▶ _Request_
From the records below, copy every line that contains the string "Expand", matching case exactly, and leave out all other lines.

--- Start Records to process ---

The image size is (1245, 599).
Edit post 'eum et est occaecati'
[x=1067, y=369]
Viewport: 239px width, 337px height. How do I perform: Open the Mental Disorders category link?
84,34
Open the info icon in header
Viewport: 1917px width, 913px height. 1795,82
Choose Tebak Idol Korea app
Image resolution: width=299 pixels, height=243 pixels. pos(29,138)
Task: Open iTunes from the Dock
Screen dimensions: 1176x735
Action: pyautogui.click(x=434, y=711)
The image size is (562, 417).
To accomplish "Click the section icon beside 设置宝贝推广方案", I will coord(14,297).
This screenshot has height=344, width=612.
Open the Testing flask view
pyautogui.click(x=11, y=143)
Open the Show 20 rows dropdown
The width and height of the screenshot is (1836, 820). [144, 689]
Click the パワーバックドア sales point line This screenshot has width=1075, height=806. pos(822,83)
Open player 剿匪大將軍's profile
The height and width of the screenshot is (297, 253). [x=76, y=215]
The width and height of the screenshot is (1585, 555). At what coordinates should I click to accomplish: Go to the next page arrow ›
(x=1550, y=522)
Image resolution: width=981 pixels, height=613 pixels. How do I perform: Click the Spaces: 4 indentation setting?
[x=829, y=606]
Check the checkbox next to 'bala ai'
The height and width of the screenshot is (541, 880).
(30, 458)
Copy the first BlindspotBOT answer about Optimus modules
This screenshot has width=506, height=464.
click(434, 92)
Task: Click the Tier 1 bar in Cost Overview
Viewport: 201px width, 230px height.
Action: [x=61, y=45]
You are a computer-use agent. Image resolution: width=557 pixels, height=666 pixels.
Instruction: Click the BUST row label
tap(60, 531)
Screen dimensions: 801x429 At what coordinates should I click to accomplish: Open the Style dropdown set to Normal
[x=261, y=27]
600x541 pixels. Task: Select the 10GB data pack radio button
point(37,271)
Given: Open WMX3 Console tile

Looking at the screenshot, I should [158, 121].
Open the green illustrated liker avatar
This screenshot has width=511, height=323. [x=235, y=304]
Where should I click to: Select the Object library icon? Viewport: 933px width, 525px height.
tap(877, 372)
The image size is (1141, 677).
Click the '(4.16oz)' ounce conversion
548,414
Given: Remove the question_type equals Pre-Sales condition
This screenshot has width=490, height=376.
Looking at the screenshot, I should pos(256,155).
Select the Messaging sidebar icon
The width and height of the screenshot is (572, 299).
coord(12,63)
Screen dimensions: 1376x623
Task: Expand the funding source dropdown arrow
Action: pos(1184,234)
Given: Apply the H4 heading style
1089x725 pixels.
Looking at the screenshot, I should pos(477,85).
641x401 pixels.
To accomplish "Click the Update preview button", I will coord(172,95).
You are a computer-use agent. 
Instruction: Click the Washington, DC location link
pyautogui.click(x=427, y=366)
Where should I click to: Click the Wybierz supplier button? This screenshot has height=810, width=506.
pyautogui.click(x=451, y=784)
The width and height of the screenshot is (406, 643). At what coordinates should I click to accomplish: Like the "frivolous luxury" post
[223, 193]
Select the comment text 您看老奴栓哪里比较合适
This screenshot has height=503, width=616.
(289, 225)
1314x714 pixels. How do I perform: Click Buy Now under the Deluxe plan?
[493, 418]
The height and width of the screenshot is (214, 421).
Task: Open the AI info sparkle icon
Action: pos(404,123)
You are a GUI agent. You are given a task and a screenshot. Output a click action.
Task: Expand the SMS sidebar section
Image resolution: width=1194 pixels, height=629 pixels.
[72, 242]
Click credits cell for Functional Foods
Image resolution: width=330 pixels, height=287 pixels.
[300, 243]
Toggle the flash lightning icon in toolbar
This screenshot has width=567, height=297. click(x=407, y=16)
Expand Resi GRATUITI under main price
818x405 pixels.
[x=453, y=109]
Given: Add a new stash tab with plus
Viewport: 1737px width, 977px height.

--- End Records to process ---

▶ _Final result_
Task: Expand the funding source dropdown arrow
Task: Expand the SMS sidebar section
Expand Resi GRATUITI under main price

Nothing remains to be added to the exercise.